Both Western religions and Western science support a semantically constructed scientific reality (SCSR).  This is a worldview featuring the actions and deeds of humans seen as biological machines, notionally with their own internal local agency driven and directed [powerboater style] actions and deeds.

 

Waiting in the wings is an alternative worldview, employed by indigenous aboriginal traditionalists, followers of Buddhism and Avaita Vedanta and affirmed in modern physics by Mach, Bohm Schroedinger and other ‘relationists’.  The relational worldview is also affirmed in our own physically experienced intuitive reality (PEIR), wherein relations are all there is and ‘things’ are relational forms or ‘appearances’ as in a storm-and-flow, inhabitant-habitat nonduality.

 

Adoption of this alternative worldview leads to the superseding of ‘moral judgement of good and evil’ with the ethic of restoring, cultivating and sustaining balance and harmony [as in ‘restorative justice’], and to an understanding that ‘cooperation’ and ‘mutual support’ is built into nature and does not have to be deliberately, rationally and morally enacted by way of ‘humans’, ‘nations’, ‘corporations’ seen notionally in scientific reality (SCSR) as ‘independently-existing things-in-themselves, notionally with their own ‘local agency’ that drives and directs their actions and deeds.  In the relational view, naturally unfolding need is an epigenetic influence that inductively actualizes, orchestrates and shapes restorative actions.

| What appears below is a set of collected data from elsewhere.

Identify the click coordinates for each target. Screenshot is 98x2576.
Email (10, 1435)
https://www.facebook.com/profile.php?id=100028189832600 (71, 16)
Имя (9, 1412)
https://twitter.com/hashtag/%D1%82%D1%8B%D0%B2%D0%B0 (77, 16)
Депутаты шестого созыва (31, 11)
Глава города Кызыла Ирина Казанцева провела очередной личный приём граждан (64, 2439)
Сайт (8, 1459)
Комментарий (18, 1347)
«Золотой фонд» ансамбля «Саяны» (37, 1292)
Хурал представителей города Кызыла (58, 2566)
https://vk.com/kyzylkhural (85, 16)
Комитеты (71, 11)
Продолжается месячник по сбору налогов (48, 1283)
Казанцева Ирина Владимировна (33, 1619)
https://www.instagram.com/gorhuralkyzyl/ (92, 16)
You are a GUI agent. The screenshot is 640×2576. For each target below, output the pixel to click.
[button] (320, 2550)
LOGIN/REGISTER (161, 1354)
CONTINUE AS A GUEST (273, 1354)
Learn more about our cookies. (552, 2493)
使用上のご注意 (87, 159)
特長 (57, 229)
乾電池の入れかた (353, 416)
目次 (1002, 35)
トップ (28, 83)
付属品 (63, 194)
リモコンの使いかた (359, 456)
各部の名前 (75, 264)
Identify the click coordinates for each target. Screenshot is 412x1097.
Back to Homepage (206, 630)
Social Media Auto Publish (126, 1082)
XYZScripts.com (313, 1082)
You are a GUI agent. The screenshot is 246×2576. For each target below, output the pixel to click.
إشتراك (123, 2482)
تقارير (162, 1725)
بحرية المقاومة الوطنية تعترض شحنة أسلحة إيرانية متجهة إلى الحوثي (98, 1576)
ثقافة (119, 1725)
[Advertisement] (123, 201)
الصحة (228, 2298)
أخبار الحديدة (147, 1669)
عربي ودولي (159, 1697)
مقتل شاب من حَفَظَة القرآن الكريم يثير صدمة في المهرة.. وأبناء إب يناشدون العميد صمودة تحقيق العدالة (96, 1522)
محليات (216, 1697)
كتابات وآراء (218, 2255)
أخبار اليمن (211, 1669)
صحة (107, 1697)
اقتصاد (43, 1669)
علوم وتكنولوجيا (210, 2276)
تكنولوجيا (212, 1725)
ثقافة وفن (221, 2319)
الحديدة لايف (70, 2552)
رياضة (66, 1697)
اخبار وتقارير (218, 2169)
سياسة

While the semantically constructed scientific reality (SCSR) is illusion that departs radically from our physically experienced intuitive reality (PEIR), it is an illusion that Western culture dominated society has been steadily working towards, wherein everything is deliberate and rationally controlled so that humanity can continue to ‘improve’ the natural world [the savage wilderness] as God or our penchant for control willed us to;

 

“God, when he gave the world in common to all mankind, commanded man, … to subdue the earth; i.e., improve it for the benefit of life, and therein lay out something upon it that was his own, his labour.  He that in obedience to this commandment of God, subdued, tilled and sowed any part of it, thereby annexed to it something that was his property, which another had no title to, nor could without injury take from him” – John Locke, 1690.

 

The scientific world view is a semantically constructed scientific reality (SCSR) whose centrepiece is an individual ‘human’ seen as an ‘independent individual with his own logical agency who is fully and solely causally responsible for his own actions and accomplishments.   The resistance to this world view being superseded by a more realistic relational worldview (PEIR), as noted by Nietzsche, is because man’s ego is heavily invested in this belief that his good deeds are fully and solely attributable to him and the bad deeds of others are fully and solely attributable to those others.  In this individualistic accounting, there is no place for those who intuit that ‘it takes a whole community to raise a child’ nor for the ‘restorative justice’ which follows from it.

 

The ego’s investment in social status and retributive grudges is continuing to stall an awakening to the (PEIR) reality and inhabitant-habitat nonduality wherein ‘relations are all there is’.